L'art. 1134 c. civ., d'après lequel les conventions légalement formées tiennent lieu de loi à ceux qui les ont faites, est applicable même aux contrats antérieurs à la promulgation du code civil (1);

Cette disposition est générale et absolue, et elle régit les contrats, dont l'exécution s'étend à des époques successives, de même que ceux de toute autre nature (2).

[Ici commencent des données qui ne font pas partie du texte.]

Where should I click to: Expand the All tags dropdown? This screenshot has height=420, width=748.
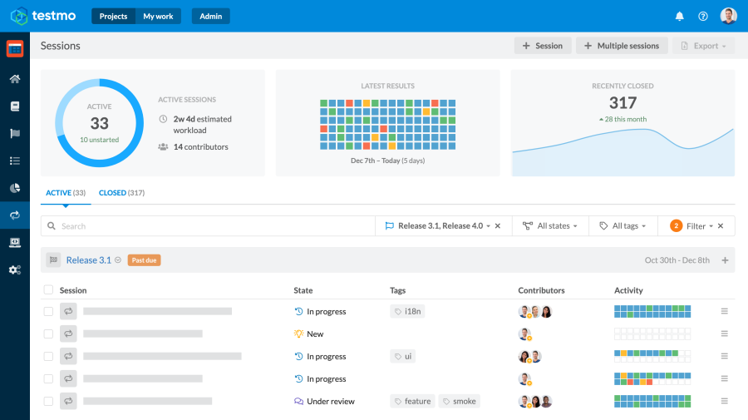(x=623, y=225)
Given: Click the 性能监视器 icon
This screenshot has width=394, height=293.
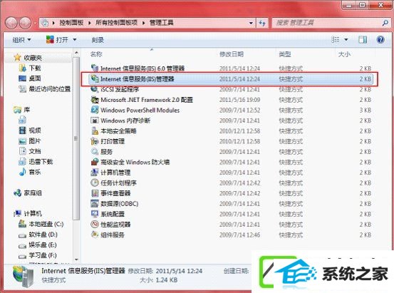Looking at the screenshot, I should (95, 225).
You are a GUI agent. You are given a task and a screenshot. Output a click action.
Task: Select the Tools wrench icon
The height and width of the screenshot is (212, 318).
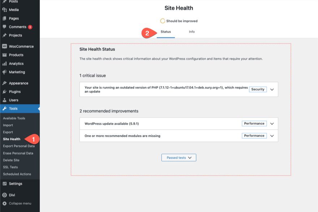[x=5, y=109]
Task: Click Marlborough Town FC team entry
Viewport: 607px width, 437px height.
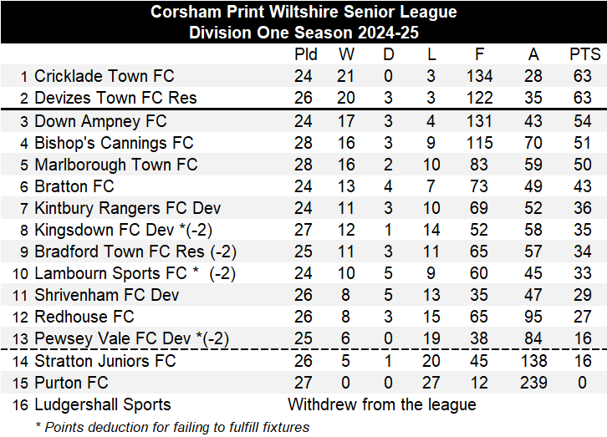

Il n'appartient jamais aux tribunaux, quelque équitable que puisse leur paraître leur décision, de prendre en considération le temps et les circonstances pour modifier les conventions des parties et substituer des clauses nouvelles à celles qui ont été librement acceptées par les contractants (3);

Par suite, doit être cassé l'arrêt qui a élevé à 30 centimes pendent une première période, et à 60 centimes pendant une seconde période, la redevance d'arrosage fixée à 3 sols par une convention datant du 16. siècle, par ce motif que cette redevance n'est plus en rapport avec les frais d'entretien du canal d'irrigation (4).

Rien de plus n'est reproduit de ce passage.